Question to the Department of Health and Social Care:
To ask the Secretary of State for Health and Social Care, what steps he is taking to help tackle and reduce corridor care in accident and emergency departments in Greater Manchester.
We recognise concerns about corridor care and are clear that it is not acceptable and should not be normalised. Corridor care is a visible symptom of wider pressures across urgent and emergency care, and we are committed to eliminating this practice.
The Government and NHS England are taking action across the whole pathway to improve patient flow, expand urgent care capacity, and reduce unnecessary demand on accident and emergency departments. This includes targeted support to the most challenged trusts, alongside strengthened reporting arrangements and a clear national definition of corridor care to improve transparency, and we will shortly publish data for the first time, subject to data quality.
The Greater Manchester Integrated Care Board is working with local providers to tackle corridor care through action across the urgent and emergency care pathway.

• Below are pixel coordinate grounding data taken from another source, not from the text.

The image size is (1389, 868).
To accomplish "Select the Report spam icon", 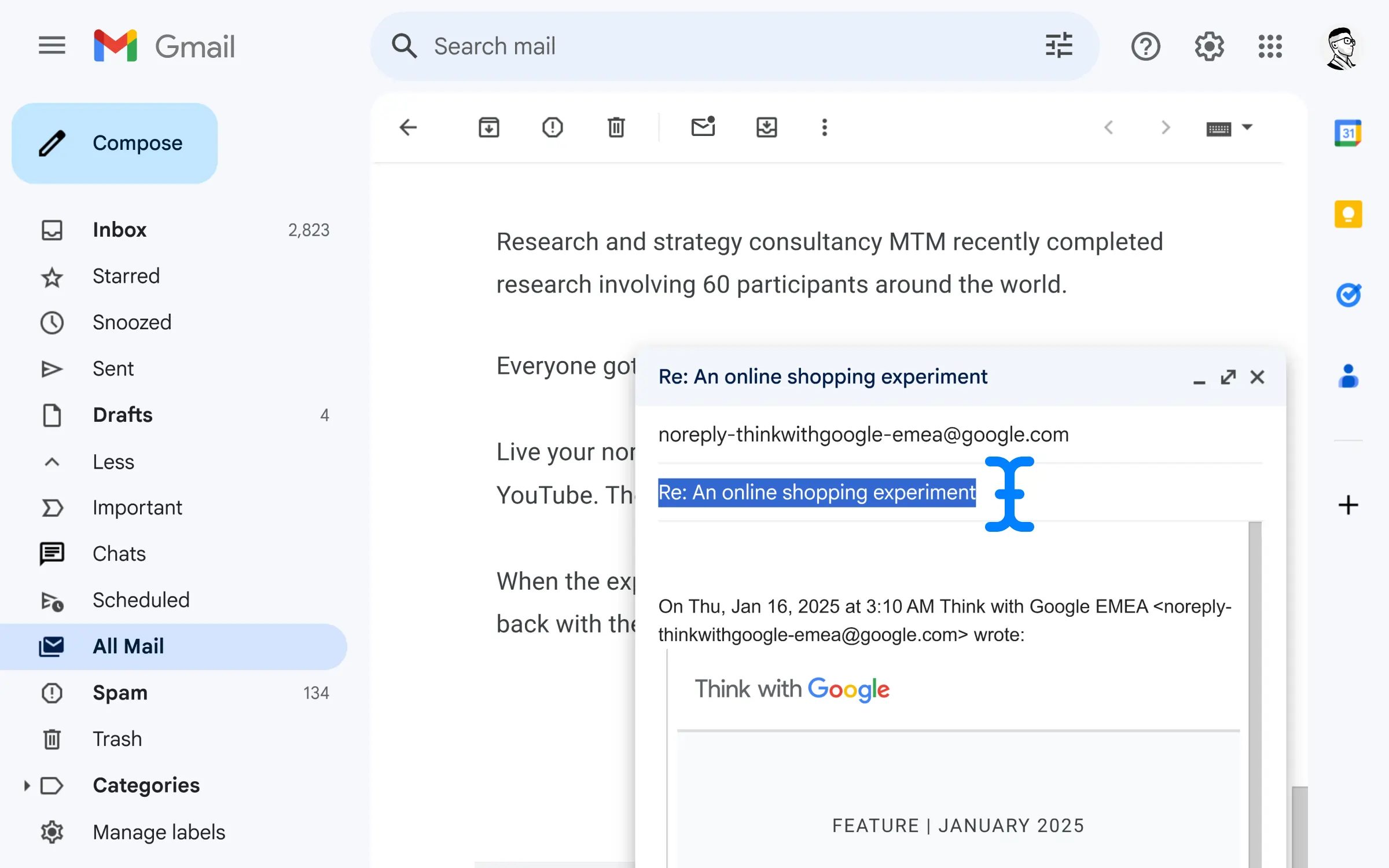I will (552, 127).
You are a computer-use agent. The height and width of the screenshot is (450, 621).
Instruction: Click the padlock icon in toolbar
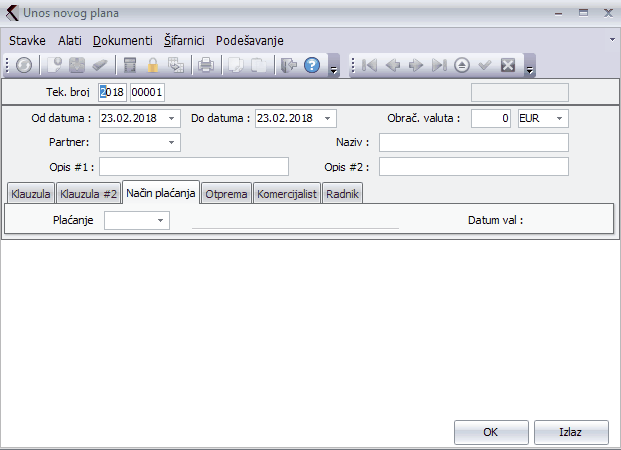[153, 65]
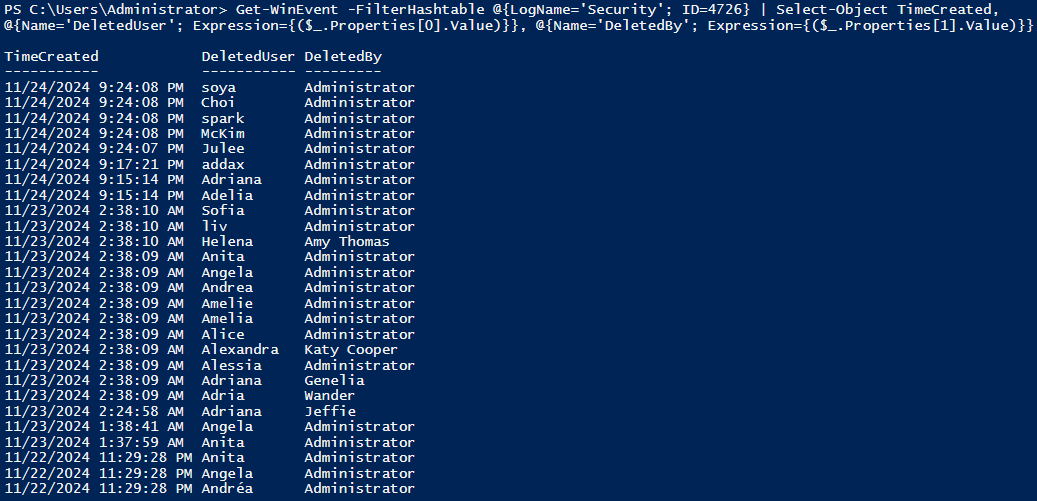Select the deleted user soya
Viewport: 1037px width, 501px height.
coord(218,87)
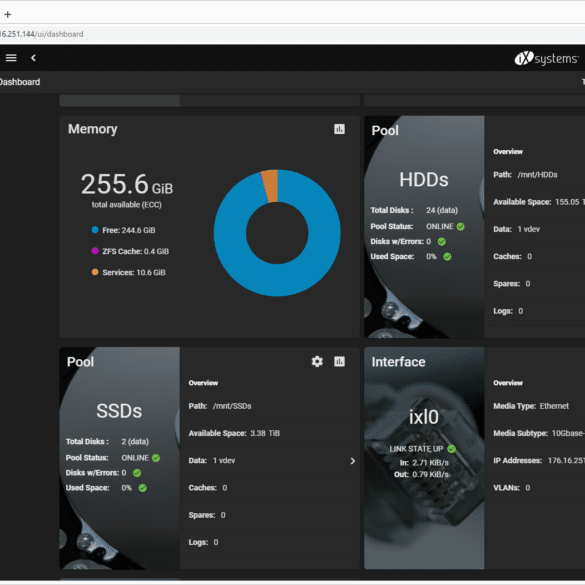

This includes strengthening same day emergency care and front door models, improving assessment, streaming and early clinical decision making, and maintaining a strong system focus on inpatient flow, early discharge planning, and transfer of care processes. The system is also expanding alternatives to admission, including urgent community response, virtual wards, and community pathways, supported by operational oversight through the System Coordination Centre, daily escalation processes, and strengthened reporting and improvement support for organisations facing the greatest pressure.